RECORD EXCERPTS =>
··········

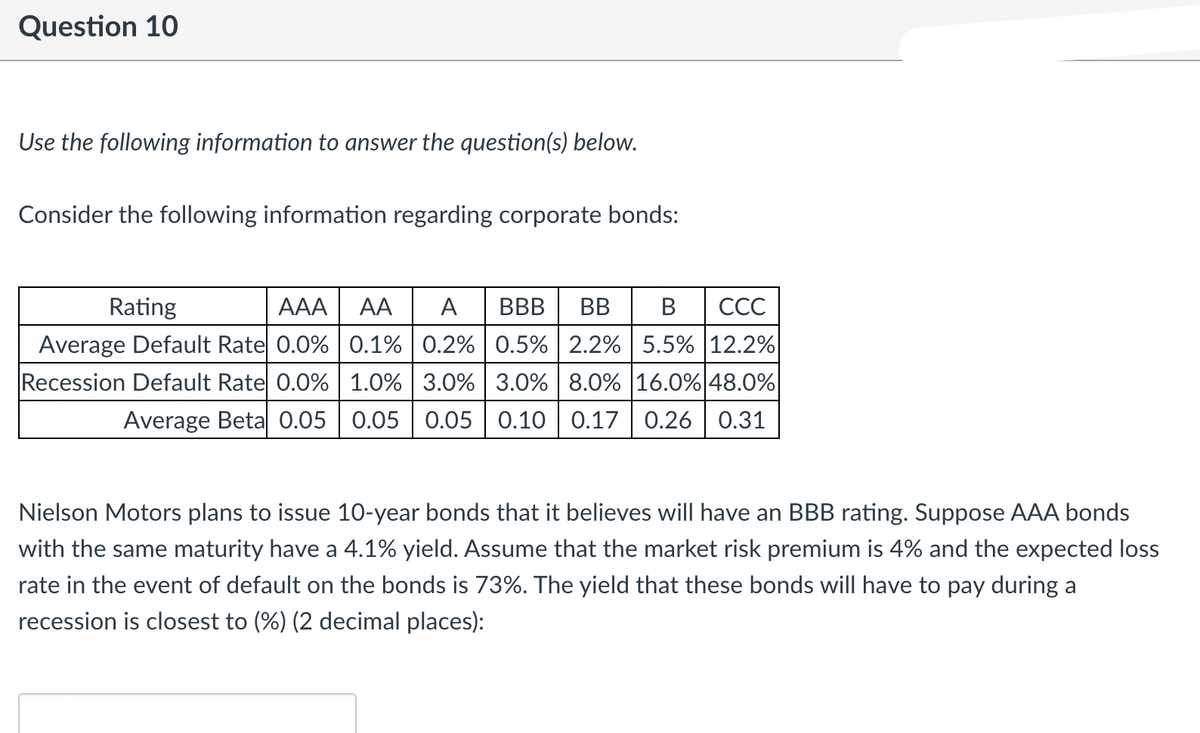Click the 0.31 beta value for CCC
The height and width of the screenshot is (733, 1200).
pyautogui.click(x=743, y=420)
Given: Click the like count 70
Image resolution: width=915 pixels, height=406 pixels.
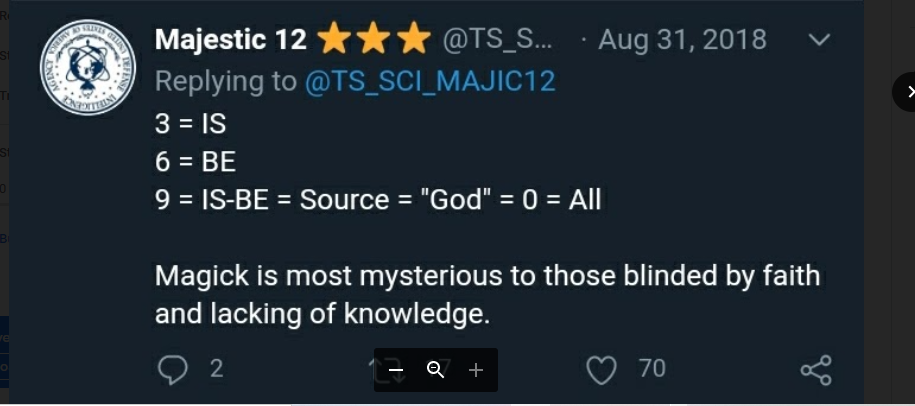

··········

PROBLEM REQUIREMENTS => Only the lines from the one with "Given: Click the like count 70" to the end of the listing, both ends included, should be retyped exactly; no pictures belong in the copy.

EXERCISE OUTPUT =>
Given: Click the like count 70
Image resolution: width=915 pixels, height=406 pixels.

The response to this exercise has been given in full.